Q: What does academic freedom, free speech, and free association mean for college students and faculty at public universities and colleges? What meaning does it have for private colleges and universities and colleges around the country? How do we see these rights violated?

 I think, first of all, if to the extent that we could take all these concepts together— and I think we can for conversational and conceptual purposes here—academic freedom, free speech and freedom of association: these rights are crucially important for college students and faculty at our public and private universities. Public universities are bound by the First Amendment to respect those rights. Private universities are not, but the vast majority of them promise students and faculty academic freedom and freedom of expression, and the ones that do not, we ask [that] they make that omission very clear to prospective students and faculty. All of those components of what I’ll call largely, more broadly, the search for truth and the search for understanding are only fully possible in an environment that respects, and in fact protects students and faculty’s right to debate and discuss political interference, without viewpoint discrimination, as it’s called in the First Amendment doctrine. And with really the broadest possible latitude to explore ideas where they may lead. I often remind students and faculty and also general consuls across the country that many of the ideas we now take absolutely for granted and think of as core bedrock truth were at one point contested, controversial, unwanted, or even heretical and those ideas gained the foothold that they did via competition testing, debate and discussion. If our universities are to fulfill their purpose as educational institutions. We know going back to a Socratic dialogue and even further that discussion amongst peers is a powerful way to determine the path forward, and I really want to emphasize that while each of these concepts—academic freedom, freedom of expression and freedom of association—have different contours, that taking them in concert together is absolutely appropriate and necessary when we’re thinking about the rights that must be protected in order to truly deliver on the promise of a liberal arts education.
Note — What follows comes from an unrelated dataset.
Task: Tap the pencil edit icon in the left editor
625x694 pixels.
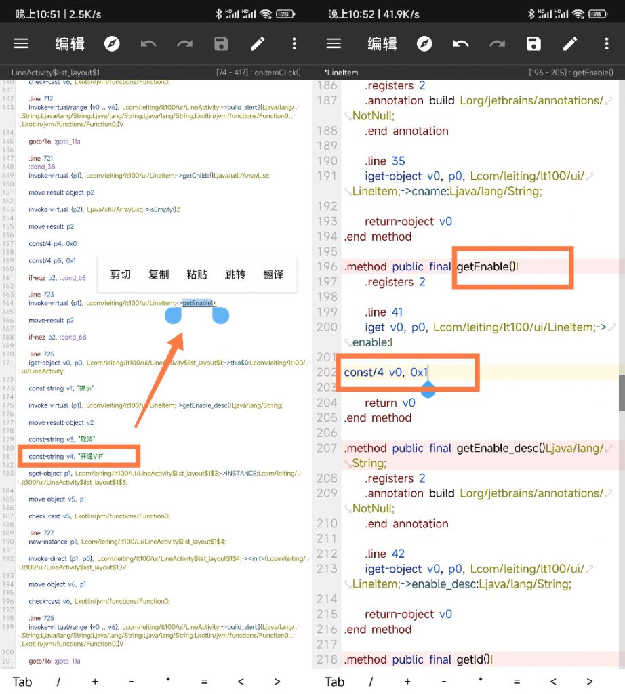Action: [258, 44]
Q: Could you expand a bit on free speech and private education?

We have lots of private institutions that we’ve seen over the years, and FIRE has been around since 1999… that will include flowery language, puffery you might call it, about their commitment to academic freedom or their commitment freedom of expression. When push comes to shove, for whatever reason—because the speech is critical, dissenting, or unpopular—it becomes convenient to ignore the language in the in the heat of the moment, and that’s deeply frustrating. I’ll give you a couple [of recent] examples…The case of Fordham University, which is a Jesuit institution but holds itself out as not quite secular, but certainly widely accessible and generally speaking a private university of no particular religious commitment. Fordham University denied a recognition to a chapter of students for Justice in Palestine on the basis that the group was divisive and polarizing, and when they were doing so, they ignored the fact that their promises of free expression did not permit any exception to group recognition because of “divisiveness,” or other grounds similar to that. The group filed suit within New York state court system and at the trial court level, before reversal, argued that the university had failed to follow its promises. The trial court agreed, and on appeal, the appellate court said that a private university has broad discretion to change its policies as it sees fit, so that that even if they had promised as much, they also could revoke promise, without being in breach or allowing for other procedural remedies. Some universities, in other words, try to have it both ways. They want to have the promise of free expression promptly featured but also reserved for themselves.
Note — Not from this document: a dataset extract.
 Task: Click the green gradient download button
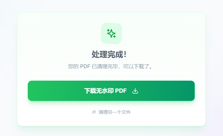coord(111,91)
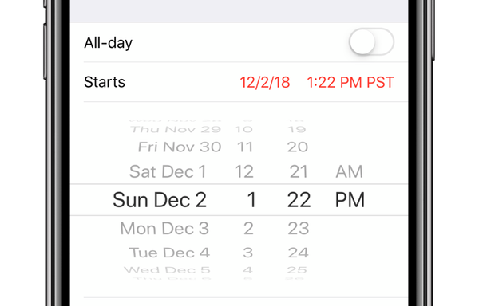Select Thu Nov 29 in date wheel
Viewport: 479px width, 306px height.
[x=176, y=129]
Q: Does academic freedom exist in different ways for students and faculty at community colleges?

Absolutely, this is a great question. I think there’s a real disparity…between the protection enjoyed by faculty both 10 years in adjunct at a four-year state schools and community colleges. Time and again, FIRE has found that community colleges play faster and looser with constitutional protections. Whether that is a result of administrative ignorance, reduced staffing levels, a lack of attention, lack of training, lack of care, that’s difficult to say, but we have found some of the worst abuses of freedom of expression [there]…We see faculty punished for protected extramural expression regularly by community colleges and also student expression regularly restricted or regulated unconstitutional ways at community colleges…

Q: Could you tell us about the heckler’s veto in this context? When is heckling legally defensible under the First Amendment on college campuses? What is the legal line for incivility?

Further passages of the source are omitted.